Tyson, Locally, well kind of local, 2 hours away, I think there are or were a couple of outfitters operating in the New River gorge that supplied pack Llamas. A guy in my home county raises llamas, harvest the wool and sends it off to someplace in Vt, where it is made into yarn, knitted into socks, and gloves, etc. I guess he is still in business. I have only seen the guy at the annual hunting and fishing show at the civic center.
Pack llamas in New River gorge seems more of a novelty thing to do than something useful. Maybe llamas don’t have the risk of the same pathogen effecting local wildlife as goats. However, a lot of the environmental groups are whackjobs that whine about everything. Several of them come here, from out of state, all the time to protest coal mining. But they don’t walk here and camp out in summer heat. If they did they would have more credibility. They fly in or drive in and stay in a/c hotel rooms with all the conveniences provided at the flip a power switch. Taking advantage of the conveniences provided by the processes they come to protest. Electric power, a/c or heat is only produced by some process that increases entropy. Most people don’t want to return to a seventeenth century existence. That being said, I had been told that if I followed the road that runs past my house west over Mud mountain it eventually come out at the town of Hamlin, (hometown of Gen Chuck Yeager). Several years ago I road my motorcycle to Hamlin on that road. The road is gone in many places passing through the Hobet mining operation, that is quite terrible and disturbing to see up close. I dislike mountain top mining operations as much as they do. It is especially environmentally damaging, and imo better options are available.

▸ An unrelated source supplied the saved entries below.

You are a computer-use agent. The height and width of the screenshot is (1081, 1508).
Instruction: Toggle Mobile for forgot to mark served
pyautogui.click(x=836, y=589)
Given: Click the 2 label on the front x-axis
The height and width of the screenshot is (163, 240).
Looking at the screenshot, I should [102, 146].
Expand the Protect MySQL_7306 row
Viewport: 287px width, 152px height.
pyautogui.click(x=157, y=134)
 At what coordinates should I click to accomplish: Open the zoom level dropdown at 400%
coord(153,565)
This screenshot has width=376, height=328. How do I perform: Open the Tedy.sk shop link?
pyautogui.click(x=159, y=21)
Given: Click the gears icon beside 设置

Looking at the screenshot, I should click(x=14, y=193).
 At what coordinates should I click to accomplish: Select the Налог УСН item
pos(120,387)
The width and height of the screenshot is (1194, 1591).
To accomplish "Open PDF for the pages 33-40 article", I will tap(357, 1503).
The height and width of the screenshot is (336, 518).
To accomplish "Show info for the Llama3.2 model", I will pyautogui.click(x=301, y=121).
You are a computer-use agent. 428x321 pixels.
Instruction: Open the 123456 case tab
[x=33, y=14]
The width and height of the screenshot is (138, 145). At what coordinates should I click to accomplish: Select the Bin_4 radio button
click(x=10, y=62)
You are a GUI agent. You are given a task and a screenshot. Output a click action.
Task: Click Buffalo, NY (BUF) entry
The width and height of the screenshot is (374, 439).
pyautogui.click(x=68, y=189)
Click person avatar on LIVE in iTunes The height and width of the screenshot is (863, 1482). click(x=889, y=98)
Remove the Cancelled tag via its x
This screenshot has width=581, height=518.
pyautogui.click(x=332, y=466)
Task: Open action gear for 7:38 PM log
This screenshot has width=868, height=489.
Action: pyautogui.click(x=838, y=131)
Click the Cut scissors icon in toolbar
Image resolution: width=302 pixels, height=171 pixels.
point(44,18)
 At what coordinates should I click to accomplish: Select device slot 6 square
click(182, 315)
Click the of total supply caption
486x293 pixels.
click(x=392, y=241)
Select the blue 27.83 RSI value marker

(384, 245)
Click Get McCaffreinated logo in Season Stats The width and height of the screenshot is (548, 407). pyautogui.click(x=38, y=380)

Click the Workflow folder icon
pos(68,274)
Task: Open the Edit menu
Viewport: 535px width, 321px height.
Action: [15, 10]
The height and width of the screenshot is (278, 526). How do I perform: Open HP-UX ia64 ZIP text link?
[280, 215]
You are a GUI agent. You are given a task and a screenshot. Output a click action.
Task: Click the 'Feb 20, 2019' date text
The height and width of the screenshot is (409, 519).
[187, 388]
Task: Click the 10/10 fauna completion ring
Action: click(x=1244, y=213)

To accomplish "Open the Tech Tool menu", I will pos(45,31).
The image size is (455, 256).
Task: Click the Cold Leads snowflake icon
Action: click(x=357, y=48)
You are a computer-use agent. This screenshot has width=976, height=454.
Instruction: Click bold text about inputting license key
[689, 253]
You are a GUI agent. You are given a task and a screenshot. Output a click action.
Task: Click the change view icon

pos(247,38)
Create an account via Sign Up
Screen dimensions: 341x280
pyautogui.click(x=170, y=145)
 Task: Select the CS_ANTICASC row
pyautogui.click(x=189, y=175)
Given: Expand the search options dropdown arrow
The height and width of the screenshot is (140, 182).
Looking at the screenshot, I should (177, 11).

Brian. I can’t really say I am an amateur radio op any more because I haven’t set up and operated any of my radios for a long time.
Just renewed my license (WO8W) in Dec. via W5YI. I kept waiting for the new license to arrive in the mail. It didn’t. Called W5YI in Feb. to ask why I hadn’t received it. And learned something new - the FCC stopped issuing printed licenses four years ago. You have to go to an FCC website, find and download a pdf file of the license. I do have a few radios that would work well for pedestrian mobile ops. Yaesu FT-817, Icom 703 and SGC 2020 ADSP. Purchased some Powerwerx Anderson wp30-10 powerpoles and wire 3 years ago to make nice power cables that would make it easy to switch between using any of the radios, but never got round to assembling them. I mostly prefer qrp cw ops. Never cared to much for chatting with a microphone or the various digital modes. Preferring personal brain skill over electronic gadget decoding. But I was never very good at copying morse code in noisy outdoors locations. I was just getting to the point where I could hear and copy whole words, rather than individual letters, sitting at a nice quiet table, at about 18 wpm when it was sent with good rhythm, then other facets of life pushed ham radio off my priority list. I’m quite rusty at it now. I have Blackcat Morse Mania app on my iPad & iMac, and fire it up now and again as an easy way to try to gain back some competence.
http://www.blackcatsystems.com/software/morsemania.html
I haven’t played with ham radio or shortwave listening for so long I wasn’t sure if the old “spy numbers” stations were still operating till I looked it up. The morse codes one were good at honing copying skills. Seems they’re still a going thing.
https://www.radioworld.com/news-and-business/do-shortwave-numbers-stations-really-instruct-spies
Anyway, I think this has drifted too far away from tenkara in the back country. A really stiff tenkara rod with light enough wire might make an ok high band wire antenna support. Fish during the day, do ham ops in the evening by the camp fire. But I think I would only try it with a cheap pole I wouldn’t be upset about if it broke.